Print the listing below in full. Alter nothing.

_ENTRIES PROVIDED_:
= Beginning of Section =

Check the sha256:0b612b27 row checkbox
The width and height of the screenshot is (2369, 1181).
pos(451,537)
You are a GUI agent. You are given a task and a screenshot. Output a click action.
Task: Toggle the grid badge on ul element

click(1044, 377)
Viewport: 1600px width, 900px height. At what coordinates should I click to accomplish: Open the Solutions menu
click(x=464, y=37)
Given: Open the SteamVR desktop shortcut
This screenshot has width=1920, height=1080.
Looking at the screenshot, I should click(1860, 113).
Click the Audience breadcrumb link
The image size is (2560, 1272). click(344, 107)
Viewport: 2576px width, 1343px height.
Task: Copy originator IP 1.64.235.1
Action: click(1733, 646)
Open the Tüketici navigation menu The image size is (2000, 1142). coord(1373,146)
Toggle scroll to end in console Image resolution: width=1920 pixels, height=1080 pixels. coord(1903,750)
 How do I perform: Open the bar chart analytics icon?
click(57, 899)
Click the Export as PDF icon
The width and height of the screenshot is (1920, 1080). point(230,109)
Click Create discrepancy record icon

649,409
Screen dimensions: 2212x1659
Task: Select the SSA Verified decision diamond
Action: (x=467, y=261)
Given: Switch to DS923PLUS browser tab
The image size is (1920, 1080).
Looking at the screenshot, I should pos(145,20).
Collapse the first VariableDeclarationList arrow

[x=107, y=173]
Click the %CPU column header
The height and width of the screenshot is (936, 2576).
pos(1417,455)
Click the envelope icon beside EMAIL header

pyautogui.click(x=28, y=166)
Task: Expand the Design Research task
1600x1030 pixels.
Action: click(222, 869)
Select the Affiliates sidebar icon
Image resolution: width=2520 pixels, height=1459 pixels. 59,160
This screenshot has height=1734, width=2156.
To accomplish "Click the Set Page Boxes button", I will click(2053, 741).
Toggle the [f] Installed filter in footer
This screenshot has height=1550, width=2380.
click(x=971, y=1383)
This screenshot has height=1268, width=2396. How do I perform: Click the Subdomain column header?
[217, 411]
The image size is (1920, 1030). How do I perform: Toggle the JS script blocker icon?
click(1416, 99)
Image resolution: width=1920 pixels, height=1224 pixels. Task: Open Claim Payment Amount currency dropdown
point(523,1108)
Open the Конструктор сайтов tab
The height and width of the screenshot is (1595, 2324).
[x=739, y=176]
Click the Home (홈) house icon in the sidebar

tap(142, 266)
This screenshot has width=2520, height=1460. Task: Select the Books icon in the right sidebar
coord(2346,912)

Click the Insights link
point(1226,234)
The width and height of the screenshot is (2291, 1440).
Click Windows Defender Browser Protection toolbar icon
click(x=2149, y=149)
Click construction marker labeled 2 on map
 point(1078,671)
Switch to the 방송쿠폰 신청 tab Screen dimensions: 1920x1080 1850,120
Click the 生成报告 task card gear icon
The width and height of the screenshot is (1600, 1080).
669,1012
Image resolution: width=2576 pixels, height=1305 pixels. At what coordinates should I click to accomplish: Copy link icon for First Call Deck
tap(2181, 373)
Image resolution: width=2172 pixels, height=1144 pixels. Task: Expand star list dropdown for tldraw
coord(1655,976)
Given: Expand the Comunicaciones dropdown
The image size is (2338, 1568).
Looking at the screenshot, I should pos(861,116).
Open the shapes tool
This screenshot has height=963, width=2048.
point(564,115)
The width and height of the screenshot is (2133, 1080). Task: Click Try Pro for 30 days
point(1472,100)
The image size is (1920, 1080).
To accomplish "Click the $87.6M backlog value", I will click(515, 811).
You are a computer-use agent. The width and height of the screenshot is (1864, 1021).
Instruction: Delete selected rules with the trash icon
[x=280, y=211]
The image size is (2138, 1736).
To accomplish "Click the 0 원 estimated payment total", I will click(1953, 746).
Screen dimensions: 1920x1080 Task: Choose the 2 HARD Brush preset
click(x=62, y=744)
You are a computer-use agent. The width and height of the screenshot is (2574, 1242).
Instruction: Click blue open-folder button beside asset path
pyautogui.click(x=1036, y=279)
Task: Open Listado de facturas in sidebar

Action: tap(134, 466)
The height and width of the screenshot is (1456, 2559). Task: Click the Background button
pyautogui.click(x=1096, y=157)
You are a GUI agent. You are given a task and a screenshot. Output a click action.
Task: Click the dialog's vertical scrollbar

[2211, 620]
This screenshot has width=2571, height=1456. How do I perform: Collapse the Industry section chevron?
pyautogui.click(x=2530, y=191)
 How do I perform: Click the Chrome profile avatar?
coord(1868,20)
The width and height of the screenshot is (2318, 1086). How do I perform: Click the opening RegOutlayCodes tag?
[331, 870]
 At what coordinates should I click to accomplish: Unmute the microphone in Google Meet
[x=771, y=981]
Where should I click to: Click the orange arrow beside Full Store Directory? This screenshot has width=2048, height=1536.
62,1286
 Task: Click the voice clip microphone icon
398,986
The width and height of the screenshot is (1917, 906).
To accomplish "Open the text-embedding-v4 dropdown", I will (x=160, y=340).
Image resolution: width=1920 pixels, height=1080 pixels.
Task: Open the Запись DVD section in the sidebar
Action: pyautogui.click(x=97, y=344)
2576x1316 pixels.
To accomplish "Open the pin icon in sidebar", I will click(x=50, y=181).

= End of Section =

_ANSWER TO THE PROBLEM_:
Check the sha256:0b612b27 row checkbox
The width and height of the screenshot is (2369, 1181).
pos(451,537)
You are a GUI agent. You are given a task and a screenshot. Output a click action.
Task: Toggle the grid badge on ul element

click(1044, 377)
Viewport: 1600px width, 900px height. At what coordinates should I click to accomplish: Open the Solutions menu
click(x=464, y=37)
Given: Open the SteamVR desktop shortcut
This screenshot has width=1920, height=1080.
Looking at the screenshot, I should click(1860, 113).
Click the Audience breadcrumb link
The image size is (2560, 1272). click(344, 107)
Viewport: 2576px width, 1343px height.
Task: Copy originator IP 1.64.235.1
Action: click(1733, 646)
Open the Tüketici navigation menu The image size is (2000, 1142). coord(1373,146)
Toggle scroll to end in console Image resolution: width=1920 pixels, height=1080 pixels. coord(1903,750)
 How do I perform: Open the bar chart analytics icon?
click(57, 899)
Click the Export as PDF icon
The width and height of the screenshot is (1920, 1080). point(230,109)
Click Create discrepancy record icon

649,409
Screen dimensions: 2212x1659
Task: Select the SSA Verified decision diamond
Action: (x=467, y=261)
Given: Switch to DS923PLUS browser tab
The image size is (1920, 1080).
Looking at the screenshot, I should pos(145,20).
Collapse the first VariableDeclarationList arrow

[x=107, y=173]
Click the %CPU column header
The height and width of the screenshot is (936, 2576).
pos(1417,455)
Click the envelope icon beside EMAIL header

pyautogui.click(x=28, y=166)
Task: Expand the Design Research task
1600x1030 pixels.
Action: click(222, 869)
Select the Affiliates sidebar icon
Image resolution: width=2520 pixels, height=1459 pixels. 59,160
This screenshot has height=1734, width=2156.
To accomplish "Click the Set Page Boxes button", I will click(2053, 741).
Toggle the [f] Installed filter in footer
This screenshot has height=1550, width=2380.
click(x=971, y=1383)
This screenshot has height=1268, width=2396. How do I perform: Click the Subdomain column header?
[217, 411]
The image size is (1920, 1030). How do I perform: Toggle the JS script blocker icon?
click(1416, 99)
Image resolution: width=1920 pixels, height=1224 pixels. Task: Open Claim Payment Amount currency dropdown
point(523,1108)
Open the Конструктор сайтов tab
The height and width of the screenshot is (1595, 2324).
[x=739, y=176]
Click the Home (홈) house icon in the sidebar

tap(142, 266)
This screenshot has width=2520, height=1460. Task: Select the Books icon in the right sidebar
coord(2346,912)

Click the Insights link
point(1226,234)
The width and height of the screenshot is (2291, 1440).
Click Windows Defender Browser Protection toolbar icon
click(x=2149, y=149)
Click construction marker labeled 2 on map
 point(1078,671)
Switch to the 방송쿠폰 신청 tab Screen dimensions: 1920x1080 1850,120
Click the 生成报告 task card gear icon
The width and height of the screenshot is (1600, 1080).
669,1012
Image resolution: width=2576 pixels, height=1305 pixels. At what coordinates should I click to accomplish: Copy link icon for First Call Deck
tap(2181, 373)
Image resolution: width=2172 pixels, height=1144 pixels. Task: Expand star list dropdown for tldraw
coord(1655,976)
Given: Expand the Comunicaciones dropdown
The image size is (2338, 1568).
Looking at the screenshot, I should pos(861,116).
Open the shapes tool
This screenshot has height=963, width=2048.
point(564,115)
The width and height of the screenshot is (2133, 1080). Task: Click Try Pro for 30 days
point(1472,100)
The image size is (1920, 1080).
To accomplish "Click the $87.6M backlog value", I will click(515, 811).
You are a computer-use agent. The width and height of the screenshot is (1864, 1021).
Instruction: Delete selected rules with the trash icon
[x=280, y=211]
The image size is (2138, 1736).
To accomplish "Click the 0 원 estimated payment total", I will click(1953, 746).
Screen dimensions: 1920x1080 Task: Choose the 2 HARD Brush preset
click(x=62, y=744)
You are a computer-use agent. The width and height of the screenshot is (2574, 1242).
Instruction: Click blue open-folder button beside asset path
pyautogui.click(x=1036, y=279)
Task: Open Listado de facturas in sidebar

Action: tap(134, 466)
The height and width of the screenshot is (1456, 2559). Task: Click the Background button
pyautogui.click(x=1096, y=157)
You are a GUI agent. You are given a task and a screenshot. Output a click action.
Task: Click the dialog's vertical scrollbar

[2211, 620]
This screenshot has width=2571, height=1456. How do I perform: Collapse the Industry section chevron?
pyautogui.click(x=2530, y=191)
 How do I perform: Click the Chrome profile avatar?
coord(1868,20)
The width and height of the screenshot is (2318, 1086). How do I perform: Click the opening RegOutlayCodes tag?
[331, 870]
 At what coordinates should I click to accomplish: Unmute the microphone in Google Meet
[x=771, y=981]
Where should I click to: Click the orange arrow beside Full Store Directory? This screenshot has width=2048, height=1536.
62,1286
 Task: Click the voice clip microphone icon
398,986
The width and height of the screenshot is (1917, 906).
To accomplish "Open the text-embedding-v4 dropdown", I will (x=160, y=340).
Image resolution: width=1920 pixels, height=1080 pixels.
Task: Open the Запись DVD section in the sidebar
Action: pyautogui.click(x=97, y=344)
2576x1316 pixels.
To accomplish "Open the pin icon in sidebar", I will click(x=50, y=181).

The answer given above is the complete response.